Enabling 32-bit executables on Ubuntu 7.10 for AMD64

Forrest Sheng Bao http://forrest.bao.googlepages.com

Preamble: This article will be great help to you, if you having problem running 32-bit only program under 64-bit environment on AMD64 CPU, especially the symptom that you get a "no such file or directory" when you start certain program by its path. (It's weird, isn't? That program is just over there, but the system says can't find it.)

I have just immigrated to AMD 64 platform. Although I have purchased this Athlon X2-64 3600+ CPU in June this year(2007), it ran in 32-bit model until last week. One reason I didn't immigrate before is because some commercial software can work in 64-bit model due to lack of some libraries.

But 64-bit model is too attractive to me, that in most fields I am working on(bioinformtics, logic-based AI, communication network, biomedical signal processing, etc.) many programs execute much faster on 64-bit model than the ones on 32-bit model, such as Python interpreter(with scipy/numpy/pylan libraries), gProlog and smodels, even the GCC compiler. The performance promotes at least 10%, if only considering the time of executing same computational job. My friend Eric told me that the SMP performance of AMD64 is greatly improved on 64-bit model. For instance, if GCC is compiling your program, one core is doing syntax parsing while another core is doing assembling.

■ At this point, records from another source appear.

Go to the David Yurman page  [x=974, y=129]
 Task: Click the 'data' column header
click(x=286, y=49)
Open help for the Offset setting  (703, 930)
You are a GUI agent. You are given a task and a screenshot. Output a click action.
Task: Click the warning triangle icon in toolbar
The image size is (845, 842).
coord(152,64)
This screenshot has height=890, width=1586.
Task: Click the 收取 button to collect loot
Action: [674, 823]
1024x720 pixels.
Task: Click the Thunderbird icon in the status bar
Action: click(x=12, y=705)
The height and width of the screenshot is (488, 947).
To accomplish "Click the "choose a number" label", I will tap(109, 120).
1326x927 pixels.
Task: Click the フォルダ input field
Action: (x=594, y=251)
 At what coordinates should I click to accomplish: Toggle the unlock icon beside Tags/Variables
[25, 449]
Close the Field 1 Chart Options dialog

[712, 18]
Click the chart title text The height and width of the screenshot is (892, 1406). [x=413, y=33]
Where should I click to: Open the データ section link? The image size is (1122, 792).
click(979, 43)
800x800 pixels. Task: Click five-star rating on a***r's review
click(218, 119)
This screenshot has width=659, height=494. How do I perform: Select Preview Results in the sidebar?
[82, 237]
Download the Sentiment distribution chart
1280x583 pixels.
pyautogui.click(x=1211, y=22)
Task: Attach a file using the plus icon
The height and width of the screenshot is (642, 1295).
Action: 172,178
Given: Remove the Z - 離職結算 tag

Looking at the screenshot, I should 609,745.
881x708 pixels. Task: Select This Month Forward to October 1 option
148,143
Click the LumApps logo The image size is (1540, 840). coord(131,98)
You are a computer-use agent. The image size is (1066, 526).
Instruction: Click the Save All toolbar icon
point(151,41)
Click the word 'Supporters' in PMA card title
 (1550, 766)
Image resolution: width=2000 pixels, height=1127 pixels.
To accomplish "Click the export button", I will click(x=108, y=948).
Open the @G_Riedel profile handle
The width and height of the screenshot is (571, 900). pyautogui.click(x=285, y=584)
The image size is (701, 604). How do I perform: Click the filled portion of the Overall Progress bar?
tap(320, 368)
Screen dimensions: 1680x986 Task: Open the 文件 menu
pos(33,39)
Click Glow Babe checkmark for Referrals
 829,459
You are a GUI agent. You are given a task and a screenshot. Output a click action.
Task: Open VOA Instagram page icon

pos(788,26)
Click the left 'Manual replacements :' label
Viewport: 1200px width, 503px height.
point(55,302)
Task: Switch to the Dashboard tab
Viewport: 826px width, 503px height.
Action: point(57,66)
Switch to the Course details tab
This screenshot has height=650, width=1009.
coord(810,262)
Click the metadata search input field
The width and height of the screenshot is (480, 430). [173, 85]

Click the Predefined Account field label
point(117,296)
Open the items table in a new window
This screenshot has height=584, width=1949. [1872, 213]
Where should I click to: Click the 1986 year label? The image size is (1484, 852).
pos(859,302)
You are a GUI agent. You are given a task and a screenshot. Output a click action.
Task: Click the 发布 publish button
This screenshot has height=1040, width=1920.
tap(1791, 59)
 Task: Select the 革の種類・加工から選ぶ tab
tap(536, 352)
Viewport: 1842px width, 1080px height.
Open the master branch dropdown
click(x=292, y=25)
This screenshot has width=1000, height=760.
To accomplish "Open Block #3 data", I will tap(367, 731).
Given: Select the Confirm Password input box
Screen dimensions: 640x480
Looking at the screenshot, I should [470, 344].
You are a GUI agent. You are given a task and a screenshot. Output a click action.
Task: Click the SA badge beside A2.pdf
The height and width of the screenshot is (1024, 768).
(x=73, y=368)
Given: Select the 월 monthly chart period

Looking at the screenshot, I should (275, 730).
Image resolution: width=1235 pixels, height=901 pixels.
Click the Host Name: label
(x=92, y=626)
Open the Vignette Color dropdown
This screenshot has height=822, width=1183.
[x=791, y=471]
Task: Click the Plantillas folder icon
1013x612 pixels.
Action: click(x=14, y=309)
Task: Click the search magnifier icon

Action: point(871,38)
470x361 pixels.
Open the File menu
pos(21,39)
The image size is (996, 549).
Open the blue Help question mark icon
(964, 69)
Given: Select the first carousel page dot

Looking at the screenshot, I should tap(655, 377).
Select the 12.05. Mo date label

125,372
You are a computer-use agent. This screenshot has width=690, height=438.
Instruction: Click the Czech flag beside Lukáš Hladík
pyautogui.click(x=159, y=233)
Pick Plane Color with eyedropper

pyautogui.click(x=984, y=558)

So what I do? There is no problem to all open source software, their guys have prepared 64-bit version or I can compile them myself. But I can't drop out all commercial software, especially some of them are really professional, with their own algorithms and stuffs. How can I balance using 64-bit model while being able to run some 32-bit only software?

Today, I figured it out. Ubuntu 7.10 has provided some 32-bit libraries to allow those 32-bit only programs run even in 64-bit model. I found this when I tried to install Adobe/Macromedia Flash Player through Firefox promotion that a plug-in was required to display Flash on the webpage. And I noticed some 32-bit libraries were installed. Later I checked the apt log, and found this:
Setting up libc6 (2.6.1-1ubuntu10) ...
Setting up libc6-dev (2.6.1-1ubuntu10) ...
Setting up libc6-i386 (2.6.1-1ubuntu10) ...
Setting up lib32gcc1 (1:4.2.1-5ubuntu4) ...
Setting up lib32z1 (1:1.2.3.3.dfsg-5ubuntu2) ...
Setting up lib32stdc++6 (4.2.1-5ubuntu4) ...
Setting up lib32asound2 (1.0.14-1ubuntu8) ...
Setting up lib32ncurses5 (5.6+20070716-1ubuntu3) ...
Setting up ia32-libs (2.1ubuntu3) ...
So you just need to install all those stuffs.

Yup, in Ubuntu 7.04 I found that Adobe/Macromedia Flash Player can't work in 64-bit model but the open source GNASH player is too poor working with Youtube. Now, this problem is solved. Thanks to Ubuntu team's that I can watch Flash animation inside webpages out-of-the-box, with only less than 3 times mouse click.

Later I checked Adobe PDF reader, it also works well this time. But to render PDF inside browser, you need to do a bit configuration, as mentioned on Adobe website.
http://blogs.adobe.com/acroread/2007/09/adobe_reader_811_faqs.html But personally, I don't think this is useful. By the way, it is more important to enable PDF reader plugin in Firefox.
Browser plugin doesn't load on Linux
If SELinux security is turned on, the browser plugin (nppdf.so) as well as PPKLite plugin (PPKLite.api) doesn't load because these are not SELinux compliant. To fix this you can run the patch for SELinux which is shipped along with Adobe Reader 8.1.1 kept at acroread_install_dir/Adobe/Reader8/Reader/Patch/selinux_patch.

Run this patch script as follows:

./selinux_patch acroread_install_dir/Adobe/Reader8

with root privileges.
Note of caution: This will disable SELINUX enforcement for all the libraries of Adobe Reader 8.1.1
You might need to install "policycoreutils" before run that script. And if you have some problem related to shell interpreter, try to edit the first linke of selinux_patch script into proper interpreter.

1 comment:

Wei Hu said...

This is nothing new. The 32-bit libs for amd64 have been there for a long time.

The safest way to run 32-bit programs is build a complete chroot environment.